Theology of the Bawdy
GOING TO MASS
Ten minutes before she must leave to avoid being late, Cherrie grabs her jeans from the hot dryer and tugs them on in a twisting, gyrating wriggle. She turns her back to the bathroom mirror and peers over her shoulder to check derrière — yes, the heat of the clothes dryer did it again: the jeans are fantastically tight. Now, a layered top, skin-tight and cut low in front, big hoop earrings and a long chain necklace, a matching bracelet, a check of the mascara and eye shadow applied an hour ago, and she’s almost ready. She slips into heelless, toeless spikes and, flipping back her long straight hair, steps into the hall and calls to her daughter, “Molly, it’s time; we can’t be late again!”
Molly comes out of her bedroom dressed just like Cherrie, but with more mascara and eye shadow. The two look like hookers, bawdy types, about to take their regular positions on a street corner across town.
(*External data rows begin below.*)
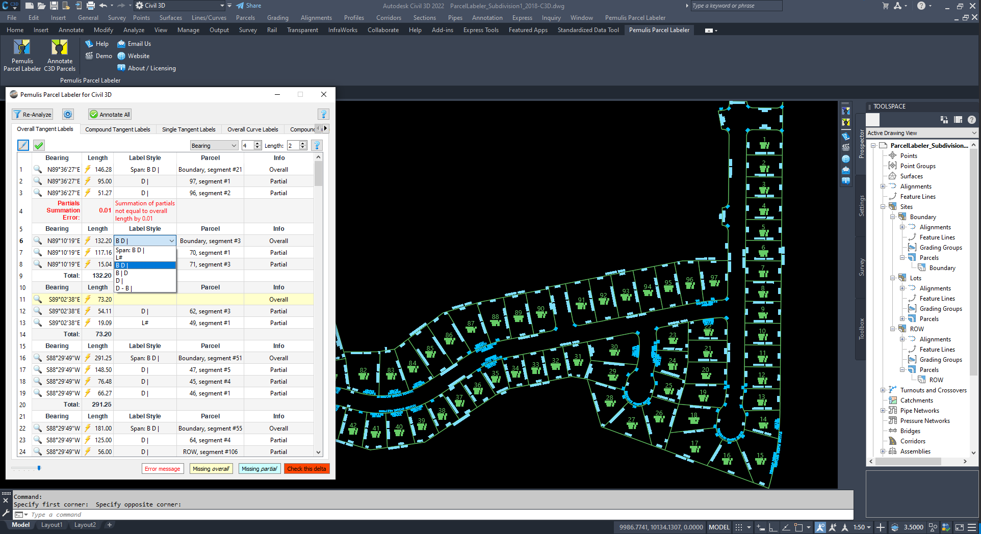Viewport: 981px width, 534px height.
Task: Toggle ortho mode in the status bar
Action: pyautogui.click(x=773, y=527)
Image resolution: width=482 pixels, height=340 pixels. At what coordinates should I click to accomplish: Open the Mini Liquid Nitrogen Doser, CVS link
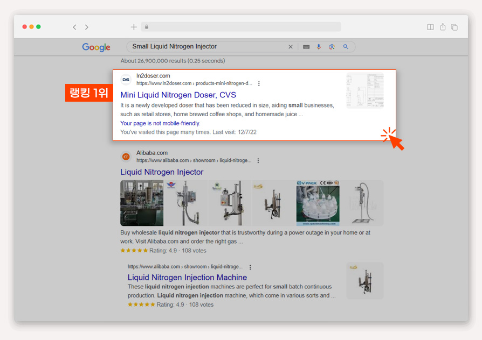(x=178, y=95)
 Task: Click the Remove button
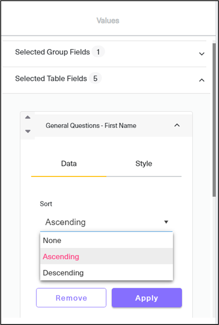[71, 298]
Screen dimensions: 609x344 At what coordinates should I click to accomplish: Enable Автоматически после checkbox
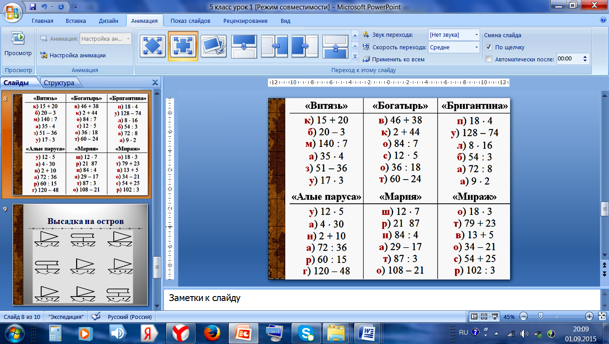tap(489, 59)
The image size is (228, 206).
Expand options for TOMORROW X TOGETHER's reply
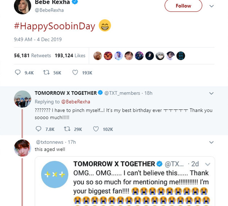pyautogui.click(x=211, y=93)
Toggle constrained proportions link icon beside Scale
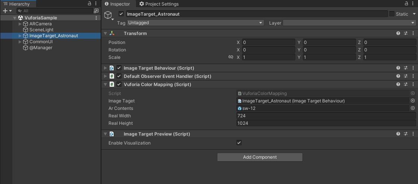This screenshot has width=418, height=184. coord(231,57)
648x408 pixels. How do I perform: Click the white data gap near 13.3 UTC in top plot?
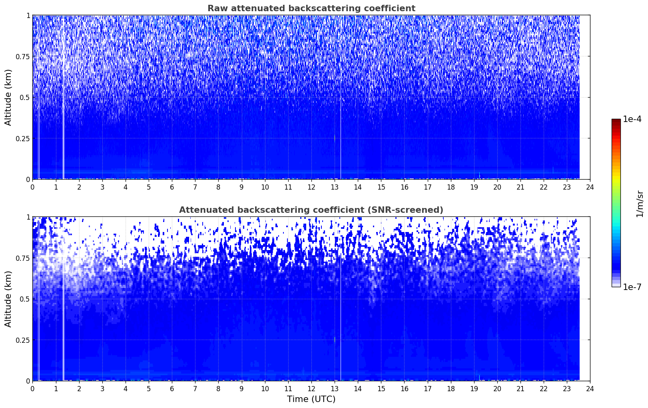point(341,120)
Except that it’s Saturday afternoon and Cherrie and Molly are headed for Mass at the Catholic church just two miles away.
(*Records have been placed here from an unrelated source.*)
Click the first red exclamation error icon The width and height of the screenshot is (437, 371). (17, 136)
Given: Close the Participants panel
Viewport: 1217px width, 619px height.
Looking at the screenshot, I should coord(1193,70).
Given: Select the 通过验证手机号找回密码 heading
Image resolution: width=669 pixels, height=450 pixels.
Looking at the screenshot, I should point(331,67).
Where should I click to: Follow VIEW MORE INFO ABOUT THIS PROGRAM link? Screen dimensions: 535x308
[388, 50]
Before they climb into the van, Cherrie calls to her son shooting baskets in the driveway, “Let’s go, Sean, no time left; Dad will meet us at Mass.” Dad has been gone since early morning, as always on a warm and sunny Saturday, cruising with his motorcycle friends. Occasionally he manages to meet up with the family in the church parking lot; he’s there today. And so this somewhat typical American Catholic family walks up to the church looking like two hookers in the company of a couple of playboys of the Peter Pan variety, men who refuse to grow up and boys who don’t know how.
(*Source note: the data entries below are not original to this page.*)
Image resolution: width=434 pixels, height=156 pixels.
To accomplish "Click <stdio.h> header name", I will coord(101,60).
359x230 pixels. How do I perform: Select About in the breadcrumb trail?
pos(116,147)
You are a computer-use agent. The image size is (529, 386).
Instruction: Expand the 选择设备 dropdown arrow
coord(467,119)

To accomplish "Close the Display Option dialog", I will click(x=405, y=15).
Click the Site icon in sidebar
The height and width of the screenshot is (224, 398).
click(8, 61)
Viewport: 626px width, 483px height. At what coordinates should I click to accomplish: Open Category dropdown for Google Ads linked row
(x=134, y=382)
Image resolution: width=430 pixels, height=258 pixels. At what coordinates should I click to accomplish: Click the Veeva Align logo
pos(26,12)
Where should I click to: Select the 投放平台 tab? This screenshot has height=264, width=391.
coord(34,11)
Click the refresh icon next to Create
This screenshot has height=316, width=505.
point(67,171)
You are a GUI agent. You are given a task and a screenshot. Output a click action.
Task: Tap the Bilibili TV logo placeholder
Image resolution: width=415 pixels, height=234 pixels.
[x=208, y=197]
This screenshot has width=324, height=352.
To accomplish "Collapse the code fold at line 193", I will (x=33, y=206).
Inside the church, Cherrie’s family is indistinguishable from most of the others. More than 60 percent of those under age 50 arrive in jeans, with most of the women and girls in low-cut, skin-tight tops. The men and boys not wearing jeans look just as messy in outsize cargo pants or shorts with equally baggy T-shirts or mock athletic jerseys. Most of the older folks are dressed decrepitly casual too; no more than 15 people of the total gathered are dressed to attend an important event.